Welsh quarry manager and owner

Edward Hurst Davies (1855–1927) was a Welsh quarry manager and owner.

== Early life ==
Davies was born in Corris in 1855. His father Edward Davies (1822–1874) was Edmund Buckley's quarry supervisor, who had re-opened Minllyn slate quarry at Dinas Mawddwy in 1864, then oversaw the opening of the Hendreddu quarry near Aberangell. Edward Hurst joined his father as a quarryman at Hendreddu when it opened.

== Quarrying ==
In 1876, Edmund Buckley sold Hendreddu Quarry to Dennis Bradwell. Bradwell appointed Davies as the manager of Hendreddu in 1880. Bradwell had a difficult relationship with the quarry workers and disagreed with Davies. Davies left the quarry around 1886 and went to work as the mine agent at the newly found Gartheiniog quarry two miles away.

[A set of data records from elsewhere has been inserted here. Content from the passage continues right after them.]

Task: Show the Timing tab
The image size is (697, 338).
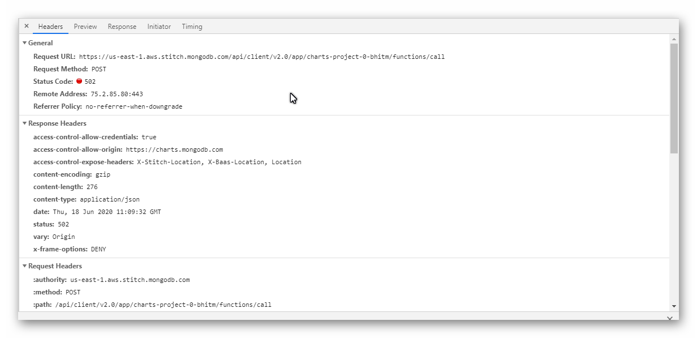Action: pos(192,27)
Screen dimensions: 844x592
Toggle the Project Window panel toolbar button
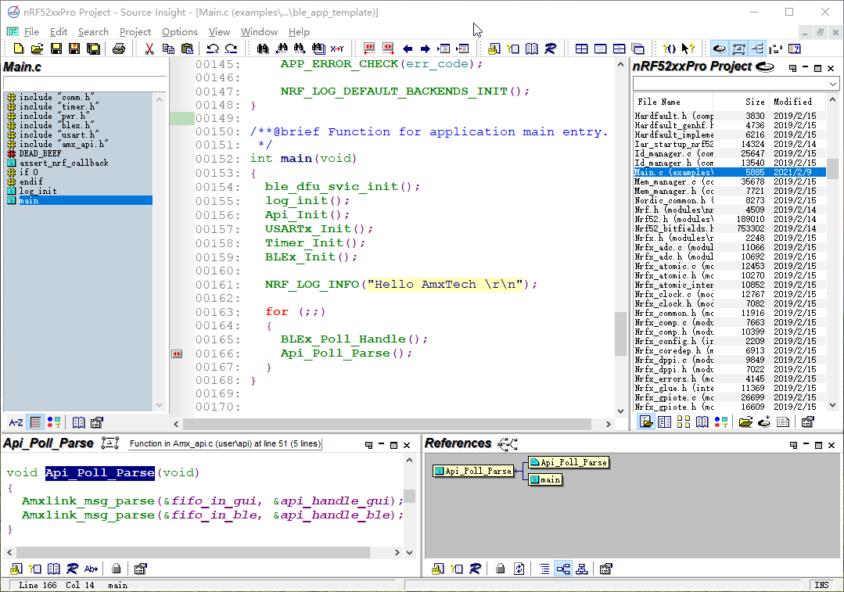click(719, 48)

In 1868, Frederick Walton moved to the Cwmllecoediog Estate near Aberangell, which was owned by his father. Walton was the inventor of Linoleum and had made a large fortune from it. He leased the land around Maesygamfa Farm, east of Gartheiniog, which included an abandoned Broad Vein quarry. He partnered with Davies and they opened Maesygamfa Quarry with Walton providing the capital and Davies leading the work.

In 1900, the partnership between Davies and Walton was dissolved, and Davies took over as sole owner of Maesygamfa. The quarry closed in 1909, and Davies relinquished the lease to the quarry in December 1911.

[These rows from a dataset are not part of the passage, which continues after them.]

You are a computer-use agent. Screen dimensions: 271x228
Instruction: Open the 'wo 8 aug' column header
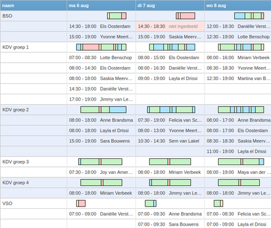point(238,6)
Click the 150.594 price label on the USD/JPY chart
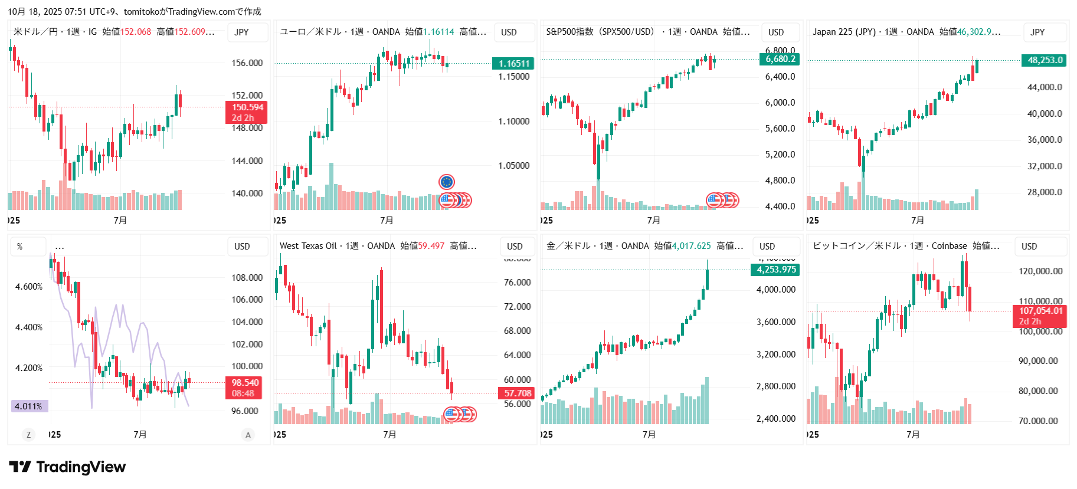 click(x=247, y=107)
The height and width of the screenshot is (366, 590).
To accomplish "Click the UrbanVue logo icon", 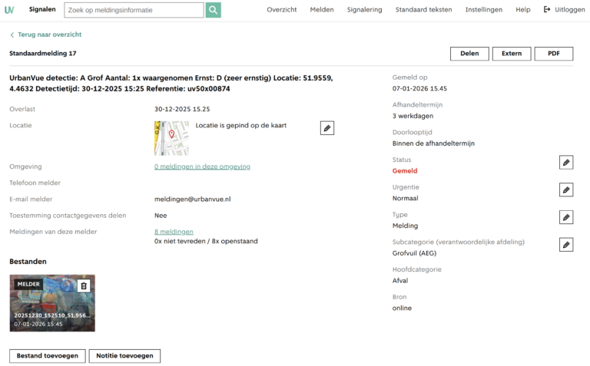I will click(x=9, y=10).
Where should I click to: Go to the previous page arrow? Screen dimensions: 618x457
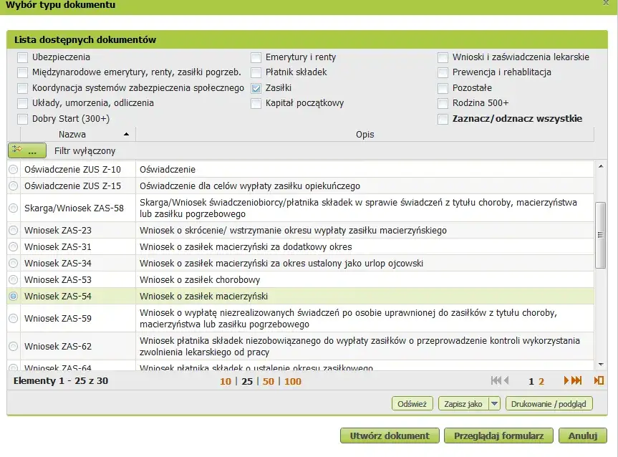pyautogui.click(x=506, y=381)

By this time, Hendreddu quarry was being run by Dennis Bradwell's brother Jacob. Jacob Bradwell died in 1908 and Davies purchased the quarry and the Hendre-Ddu Tramway which linked the quarry to the Mawddwy Railway at Aberangell railway station. The tramway also connected to the Gartheiniog and Maesygamfa quarries. Davies restarted production at Hendreddu quarry in early 1914 though the outbreak of the First World War saw many quarrymen leave the district, and the quarry closed again in late 1915.

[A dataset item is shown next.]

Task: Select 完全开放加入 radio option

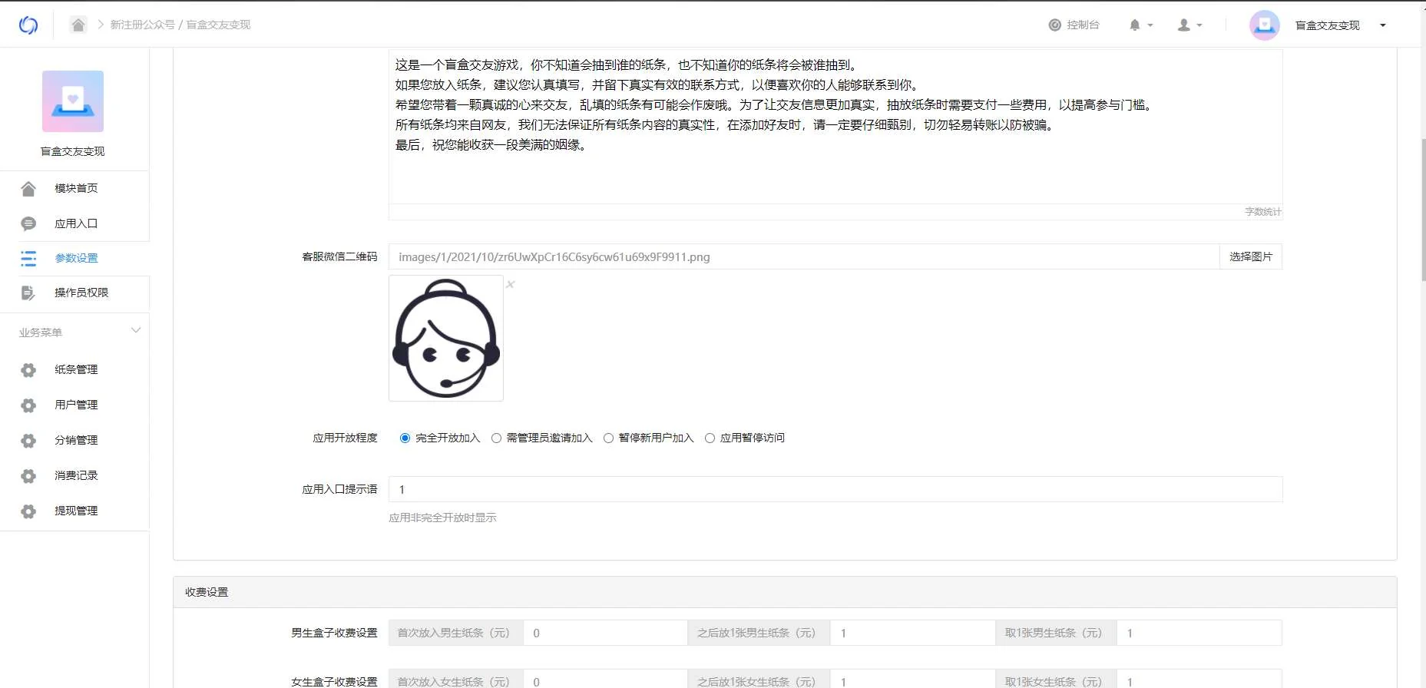Action: click(405, 438)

In 1919, Davies sold Hendreddu quarry and the tramway to William Clayton Russon. Russon was one of the founders of the National Welsh Slate Quarries company which purchased the quarry and tramway from him. The company appointed Davies as their quarry manager. This company was beset by fraud and was declared bankrupt in 1921, and Davies retired from quarry management that year.

== Civic duties ==
In 1898, Davies was elected to the Unified School Board of Mallwyd and Llanymawddwy, the Dolgelley Board of Guardians and became the chairman of the newly formed Municipal Council of Dinas Mawddwy. He was a member of the Mallwyd Urban District Council in 1899 and 1900.

== Personal life ==
In 1879, Davies married Margaret Evans and they lived at the Black Lion Hotel, Upper Gwnnws near Strata Florida. Their first to children, May (b. 1881) and Annie (b. 1883) were born there, while their first son, John Evan (b. 1885) was born at Ystradyfodwg near Glamorgan. Their third daughter Mathilda was born in 1885, and their last child Iorwerth was born on 16th. April 1893; Iorwerth was a pilot in the Royal Flying Corps during the First World War and was killed in a plane crash at RAF Fairlop in August 1918.

In 1888 the family moved to Aberangell, where Edward Hurst worked. In 1895 they moved into Brynderwen, a large house the family had built for them.

In 1926, Edward Hurst Davies moved to live with his daughter Mathilda in Bridgend. He died in July 1927.